À la rentrée 2018, 10 900 postes avaient été créés et des pôles inclusifs d’accompagnement avaient été mis en place dans les établissements. En 2021, quelque 130 000 AESH et 63 000 AED accompagnaient la scolarité de 430 000 enfants en situation de handicap. L'effectif des AESH en équivalents temps plein était de 85 502 à la rentrée 2023, d'après la réunion du comité national de suivi de l'école inclusive.

Le rapport de la Défenseure des droits souligne des freins à l'inclusion scolaire :

  • le système scolaire demande trop souvent aux enfants handicapés de s'adapter ;
  • les contraintes de gestion priment sur l'intérêt supérieur de l'enfant ;
  • les AESH sont peu formés, peu intégrés à la communauté éducative et leurs missions sont mal définies.

L’insertion professionnelle

En matière d’emploi, la loi de 2005 confirme les dispositions de la loi de 1987 sur l’obligation d’emploi des travailleurs handicapés (OETH) (6% d’emplois réservés). Elle étend cette obligation à la fonction publique. Elle durcit les sanctions financières en cas de non-respect de cette obligation en augmentant le montant de la contribution à l’Association de gestion du fonds pour l’insertion professionnelle des personnes handicapées (Agefiph). Pour la fonction publique, le Fonds pour l’insertion des personnes handicapées (FIPH) a une mission similaire à l’Agefiph.

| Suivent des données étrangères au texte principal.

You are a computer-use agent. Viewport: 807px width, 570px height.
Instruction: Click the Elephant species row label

En 2022, 111 300 entreprises privées et publiques sont soumises à l'OETH selon une étude de la Direction de l'animation de la recherche, des études et des statistiques (Dares). Les objectifs ne sont pas atteints, avec un taux d'emploi direct de 3,5%, stable depuis plusieurs années. 

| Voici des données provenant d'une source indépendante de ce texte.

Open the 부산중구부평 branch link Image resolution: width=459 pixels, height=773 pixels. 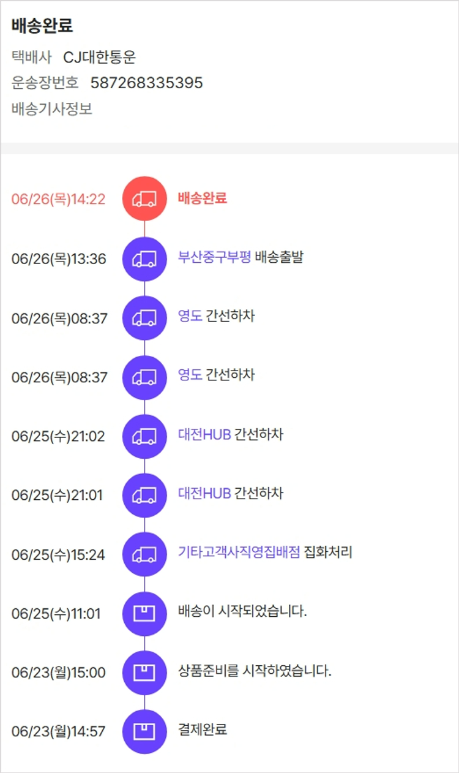[214, 257]
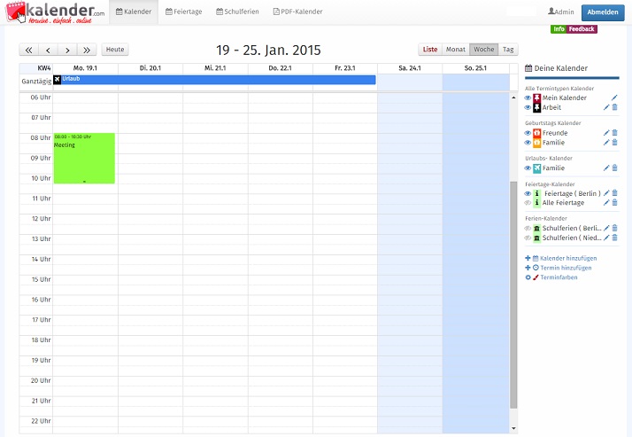Image resolution: width=632 pixels, height=437 pixels.
Task: Open the Admin user menu
Action: tap(561, 12)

L'OETH est quasi respectée :

  • au sein des entreprises de 2 500 salariés et plus (taux d'emploi direct majoré, incluant les bénéficiaires de l’obligation d’emploi des travailleurs handicapés âgés de 50 ans et plus, de 5,7%) ;
  • dans le secteur "administration publique, enseignement, santé et action sociale" (taux d'emploi direct majoré de 5,8%).

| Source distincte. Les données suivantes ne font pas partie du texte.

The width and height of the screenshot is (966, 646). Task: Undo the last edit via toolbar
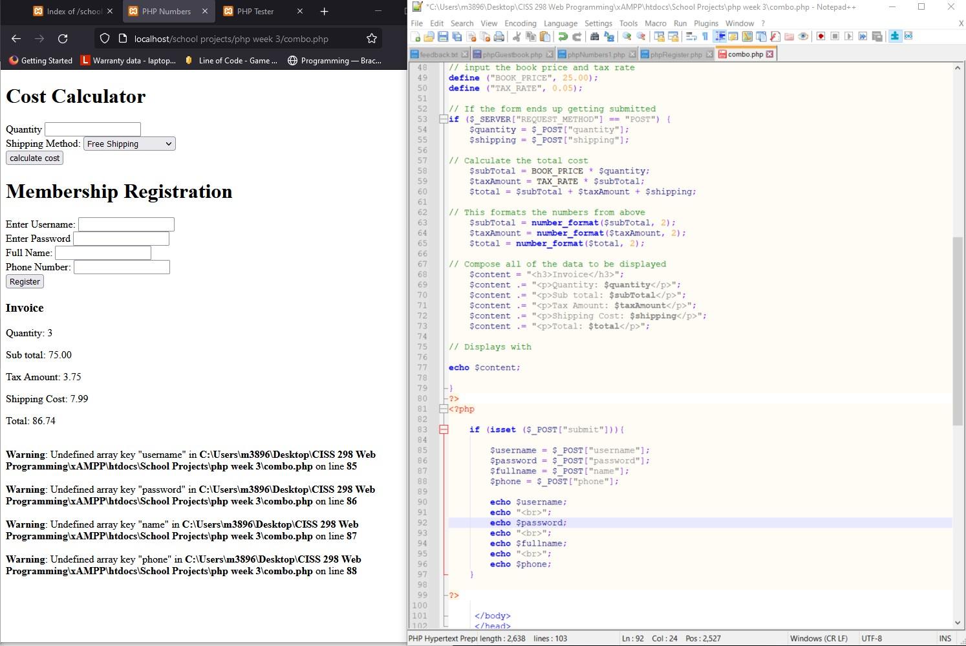(563, 37)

La loi pour la croissance, l’activité et l’égalité des chances de 2015 permet aux entreprises de s’acquitter de l’OETH en accueillant des personnes handicapées dans le cadre de stages de mise en situation professionnelle.

La loi pour la liberté de choisir son avenir professionnel de septembre 2018 réforme à nouveau l’OETH. Depuis le 1er janvier 2020, toutes les entreprises ont l’obligation de déclarer leur effectif total de bénéficiaires de l’obligation d’emploi des travailleurs handicapés mais seules les entreprises dont l’effectif dépasse 20 salariés sont soumises à l’obligation d’employer au minimum 6% de travailleurs handicapés.

Cette déclaration se fait par le biais de la déclaration sociale nominative et non plus auprès de l’Agefiph. Le taux de 6% s’applique jusqu'en décembre 2024, date à laquelle le taux sera actualisé. Le nouveau taux – qui ne peut être inférieur à 6% – sera fixé en "référence à la part des bénéficiaires de l’obligation d’emploi dans la population active et à leur situation au regard du marché du travail".

La loi du 18 décembre 2023 pour le plein emploi vise à faciliter l'emploi des personnes handicapées dans les entreprises ordinaires. Les personnes non bénéficiaires de la reconnaissance de travailleur handicapé (RQTH) mais titulaires d'une rente d'incapacité ou d'une pension d'invalidité ont désormais les mêmes droits que les titulaires d'une RQTH sans passer par une MDPH. Les droits des travailleurs en ESAT sont alignés sur ceux des autres salariés.

Les personnes handicapées restent durement touchées par le sous-emploi et le chômage.  Selon l'enquête Emploi, chômage, revenus du travail, édition 2023 de l'Insee (Travail, santé et handicap), le taux de chômage des personnes actives reconnues handicapées s'établit à 12%, contre 7% pour l'ensemble de la population. Près de 3,4 millions de personnes en emploi sont limitées par un handicap ou un problème de santé (soit 12,2 % de la population en emploi).

Dans un avis de 2015, le Défenseur des droits a montré que le handicap est la deuxième cause de discrimination à l’embauche.